> _PROBLEM REQUIREMENTS_
Both the line with "You are a GUI" and the line with "Task: Go to My iCloud section" in the records below must appear in the output, along with every line between them, exactly and with nothing added.
═══ GIVEN DATA ═══
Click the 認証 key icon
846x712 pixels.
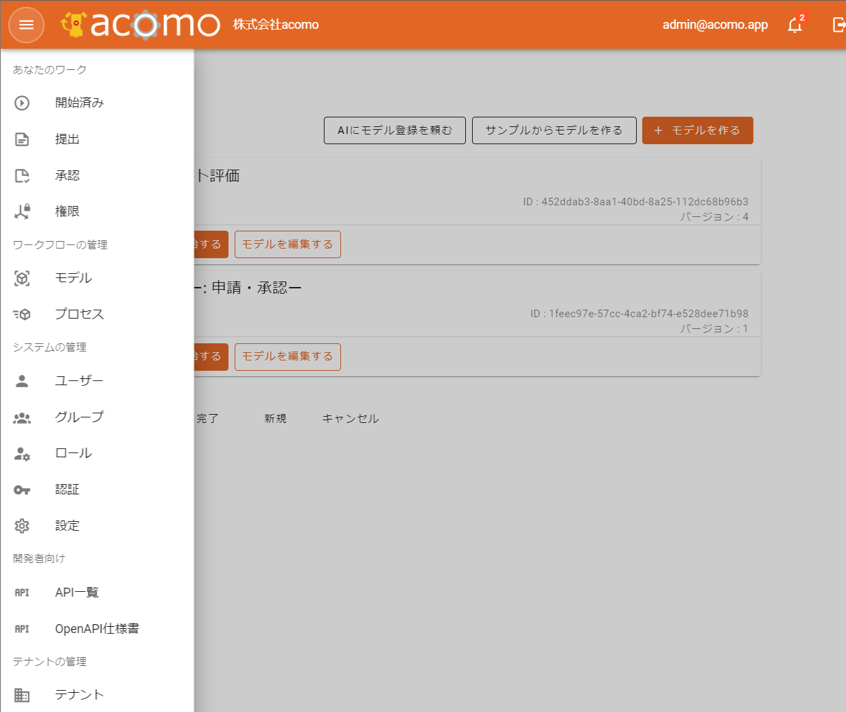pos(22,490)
═══
═══ GIVEN DATA ═══
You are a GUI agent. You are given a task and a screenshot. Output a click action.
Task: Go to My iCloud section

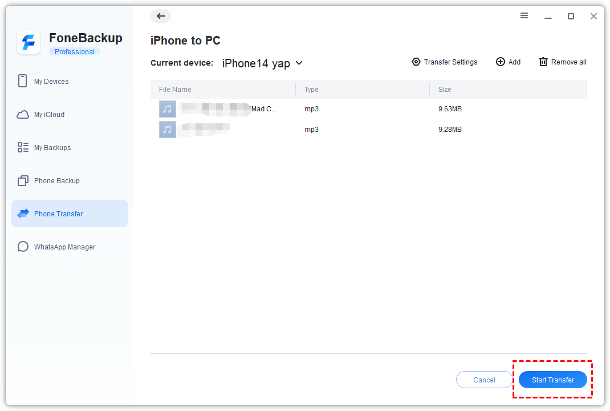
═══
> _THE COMPLETED TASK_
You are a GUI agent. You are given a task and a screenshot. Output a click action.
Task: Go to My iCloud section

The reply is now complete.